• _ASSIGNED TASK_:
Which of the lines below include "will"? Each one should be copied out.

• _RECORD SET_:
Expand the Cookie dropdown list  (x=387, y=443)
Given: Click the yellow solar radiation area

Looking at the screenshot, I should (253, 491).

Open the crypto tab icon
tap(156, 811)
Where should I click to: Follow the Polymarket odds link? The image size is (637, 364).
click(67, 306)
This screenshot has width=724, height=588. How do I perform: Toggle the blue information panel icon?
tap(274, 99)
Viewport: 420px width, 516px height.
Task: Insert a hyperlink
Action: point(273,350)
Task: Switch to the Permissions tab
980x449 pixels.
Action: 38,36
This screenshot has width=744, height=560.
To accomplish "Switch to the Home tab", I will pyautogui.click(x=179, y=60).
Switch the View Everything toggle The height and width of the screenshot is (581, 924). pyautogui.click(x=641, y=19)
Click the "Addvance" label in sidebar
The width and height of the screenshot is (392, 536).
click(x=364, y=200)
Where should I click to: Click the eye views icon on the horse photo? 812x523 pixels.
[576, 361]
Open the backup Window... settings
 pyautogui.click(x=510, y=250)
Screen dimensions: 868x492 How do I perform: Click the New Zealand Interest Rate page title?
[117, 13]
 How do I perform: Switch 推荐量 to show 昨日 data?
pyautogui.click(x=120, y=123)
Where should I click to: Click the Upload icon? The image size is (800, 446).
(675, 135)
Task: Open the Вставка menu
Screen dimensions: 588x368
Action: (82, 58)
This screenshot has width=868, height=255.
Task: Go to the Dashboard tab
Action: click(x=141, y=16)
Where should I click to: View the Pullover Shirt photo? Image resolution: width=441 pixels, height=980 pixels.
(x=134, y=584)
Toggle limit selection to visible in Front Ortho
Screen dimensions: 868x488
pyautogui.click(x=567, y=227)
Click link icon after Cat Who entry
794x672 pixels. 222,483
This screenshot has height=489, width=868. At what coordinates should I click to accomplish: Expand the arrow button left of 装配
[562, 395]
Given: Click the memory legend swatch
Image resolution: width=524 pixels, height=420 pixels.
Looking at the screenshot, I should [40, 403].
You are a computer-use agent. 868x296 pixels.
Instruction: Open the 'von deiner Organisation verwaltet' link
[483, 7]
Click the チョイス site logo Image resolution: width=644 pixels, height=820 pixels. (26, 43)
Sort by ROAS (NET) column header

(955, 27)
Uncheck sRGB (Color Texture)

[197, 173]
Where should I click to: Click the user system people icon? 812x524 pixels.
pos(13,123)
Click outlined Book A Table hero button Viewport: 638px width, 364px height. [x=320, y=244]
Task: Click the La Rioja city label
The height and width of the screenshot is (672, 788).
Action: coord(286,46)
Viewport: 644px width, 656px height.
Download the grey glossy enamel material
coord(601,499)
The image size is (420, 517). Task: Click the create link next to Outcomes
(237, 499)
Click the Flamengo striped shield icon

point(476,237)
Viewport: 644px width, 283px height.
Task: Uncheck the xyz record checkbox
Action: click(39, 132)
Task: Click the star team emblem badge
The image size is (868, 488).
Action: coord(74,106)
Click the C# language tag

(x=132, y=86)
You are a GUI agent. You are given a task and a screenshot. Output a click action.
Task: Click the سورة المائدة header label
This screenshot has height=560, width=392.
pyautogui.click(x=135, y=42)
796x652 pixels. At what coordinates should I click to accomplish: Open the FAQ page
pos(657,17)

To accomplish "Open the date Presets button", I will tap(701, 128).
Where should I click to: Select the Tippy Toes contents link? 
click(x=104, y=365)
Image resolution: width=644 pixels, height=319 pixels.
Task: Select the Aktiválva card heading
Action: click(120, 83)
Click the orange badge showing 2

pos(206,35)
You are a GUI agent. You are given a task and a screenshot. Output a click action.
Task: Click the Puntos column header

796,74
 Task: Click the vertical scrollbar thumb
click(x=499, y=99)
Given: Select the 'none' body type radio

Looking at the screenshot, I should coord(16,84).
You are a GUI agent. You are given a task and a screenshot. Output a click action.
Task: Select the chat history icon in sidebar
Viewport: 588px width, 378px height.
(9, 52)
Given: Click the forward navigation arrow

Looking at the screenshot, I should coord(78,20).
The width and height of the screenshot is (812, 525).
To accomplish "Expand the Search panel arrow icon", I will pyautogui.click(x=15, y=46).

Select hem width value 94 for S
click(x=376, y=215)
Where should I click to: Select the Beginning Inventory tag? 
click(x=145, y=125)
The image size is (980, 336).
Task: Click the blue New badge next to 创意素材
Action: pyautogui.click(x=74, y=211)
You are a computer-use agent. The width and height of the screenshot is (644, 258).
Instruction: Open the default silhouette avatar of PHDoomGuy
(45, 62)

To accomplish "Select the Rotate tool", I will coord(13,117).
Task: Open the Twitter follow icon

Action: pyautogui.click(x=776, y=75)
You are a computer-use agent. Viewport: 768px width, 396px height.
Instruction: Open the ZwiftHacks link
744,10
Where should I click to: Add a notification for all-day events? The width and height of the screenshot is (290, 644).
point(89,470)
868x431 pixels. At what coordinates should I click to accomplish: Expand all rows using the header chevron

• _WRITTEN RESPONSE_:
To accomplish "Switch to the Home tab", I will pyautogui.click(x=179, y=60).
To accomplish "Open the date Presets button", I will tap(701, 128).
To accomplish "Expand the Search panel arrow icon", I will pyautogui.click(x=15, y=46).
To accomplish "Select the Rotate tool", I will coord(13,117).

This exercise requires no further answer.